Monday, 28 February 2011

My Grappa Heaven

 To just north of Venice at the weekend to go to a wine tasting at Smooth Tony's. On the way Bruno and I stopped off here, at Nardini's Distillery Tap in the historic town of Bassano del Grappa, so you get the idea of this town's principal business. The firm is still family owned and run of course, no stock market quotation or selling out for lots of wonga to some French luxury goods conglomerate here, this is Italy not Blighty after all. All the bottles in the bar are of different types of grappa and they don't sell anything else.

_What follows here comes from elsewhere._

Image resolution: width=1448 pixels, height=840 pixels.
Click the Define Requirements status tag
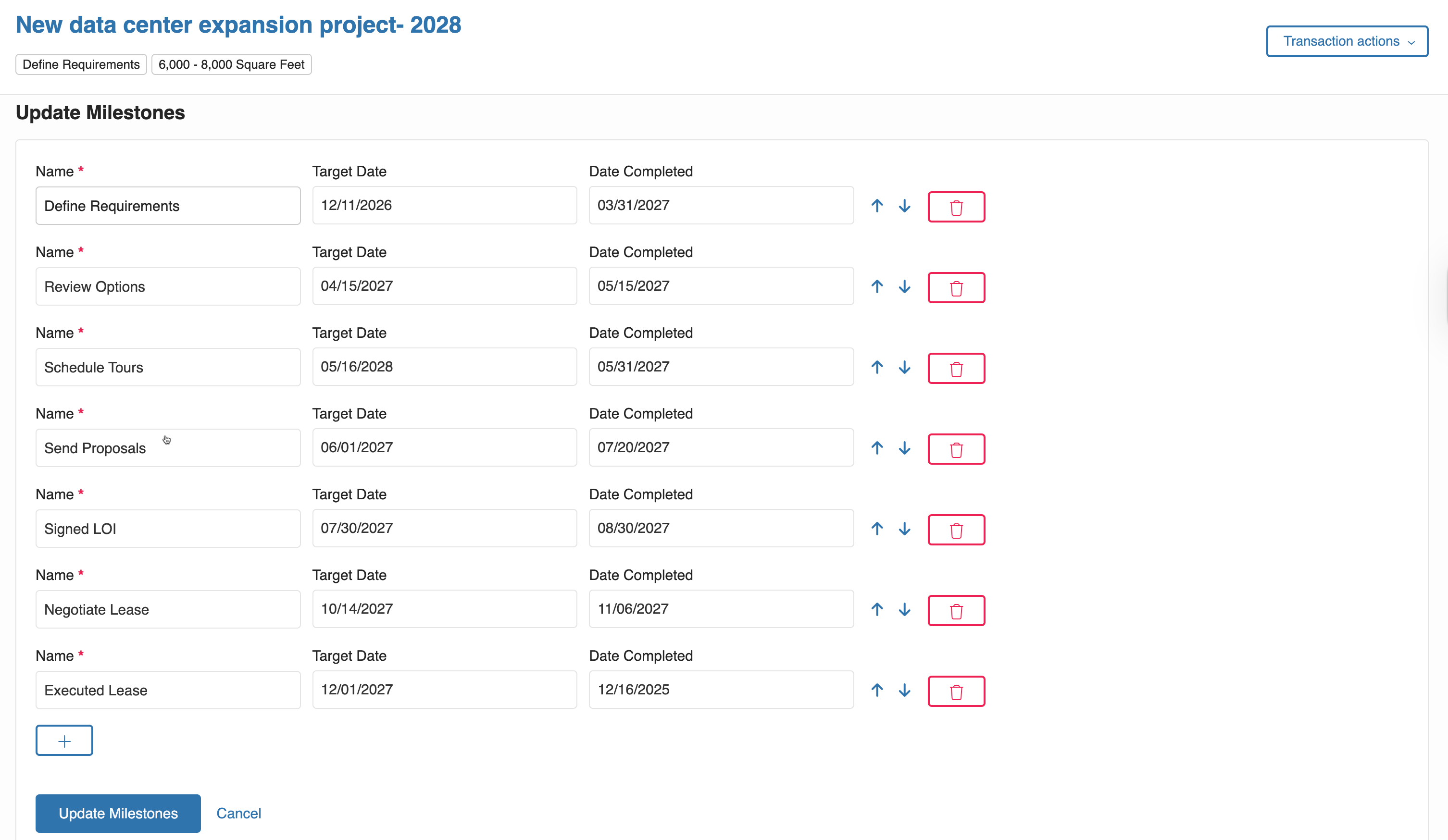pyautogui.click(x=81, y=64)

 It was packed at four in the afternoon, with people enjoying a range of different grappa-based snifters.
   
This is the view from one side of the bar of the historic bridge, that's if you can still have the power of vision of course.
And this is the view from the other side. Not bad eh?
Bruno and I started with some serious 50ยบ grappas and then moved on to their Tagliatella which is a grappa-based liqueur and difficult to find outside of the Veneto region. Then we saw some people knocking these back so we had one each.
They're called cinquanta-cinquanta (50/50) and we never found out what the make-up was as we seemed to have mislaid the power of speech. But long live Nardini and Italian tradition!

Friday, 18 February 2011

Words, words, words

There I am, just vacantly tootling along, thinking either about nothing at all or which bottle to open this evening and then a word just zooms along and - bang! - after years of failing to see the etymological link, there it is staring me in my face (faccia in Italian but that one's too obvious). 'To avoid' in Italian is evitare, and then I heard someone on the wireless say "inevitable" - light bulb time! But why don't we have 'evitable'? Well, we do actually but has anyone ever heard it used? I haven't, but it's there in Chambers. And then there's one of my favourites (another that no one uses), 'beaker'. And guess what Italian for glass is? Bicchiere! Bingo, another shaft of illumination that I should have clocked years ago, especially with all the beakers of Sercial I've caned in Gordon's.
Etymology is one of the few interests I managed to acquire at St. Custard's when in an early Latin class, our master 'Plum' Tucker wrote one word on the blackboard:  

peninsula 

 and then asked us how the word came about. We just sat there in our freezing Devonshire classroom, smelling of manure and Horlick's tablets, and then underneath he wrote two Latin words:

paene (almost) + insula (island)

and ecco! revelation. Thanks Plum, against all the odds something stuck.

Tuesday, 15 February 2011

The Tempting Table

Ah, the ineffable delight of a virgin Italian lunch table about to be deflowered!

Sunday, 13 February 2011

Mind the Gap

Yesterday morning I was reminded of the huge, unbridgeable, dizzying, yawning chasm that exists between Anglo-Saxon drinking culture and the Italians' view of booze.
Andrea came for a English conversation lesson as he does every Saturday morning. He is 25, tall, slim and predictably good-looking. His manners are impeccable. He has a degree in engineering and a good job, a nice new car, a very attractive girlfriend who he will almost certainly marry and they will have two gorgeous children and a wonderful, happy, fulfilled life together. All in all he is an extremely nice, decent chap. Obviously I dislike him intensely.
Anyhoo, yesterday the conversation meandered hither and thither and talking about last weekend he happened to mention that he had had gastric flu and, returning from a day out on Sunday, ha vomitato as soon as he got home. "The English verb is vomit, yes? So I vomited?" he inquired pleasantly. "Well, you're right there but we don't use it that much. We tend to say 'I was sick' which is the word we also use for when we are ill. It takes its meaning from the context. Between friends 'though, you would probably say 'I threw up". He was busy writing down this new vocabulary. Very precise is Andrea.
"Of course Andrea, there are many slang references to being sick, the Australians in particular have many funny ways of describing the act of throwing up." "Really?" he asked innocently. "Well, one that was very popular was 'calling God on the big white telephone'. I looked at Andrea, his brow creasing with thought. "Why call God.." he asked, thinking out loud, "...to ask to make you better?" "Not really, it's more when you have had too much too drink and you have to be sick..." and here I got down on my knees and made a circle with my arms around an imaginary lavatory bowl at which his quizzical look deepened, "..ohhhhhhh God", fake retch, "ohhhhhh God", fake retch. 
 I looked up, through my tears of near laughter, at his face, blank with disbelief, as I struggled to stand up, wondering if he would be coming back next week.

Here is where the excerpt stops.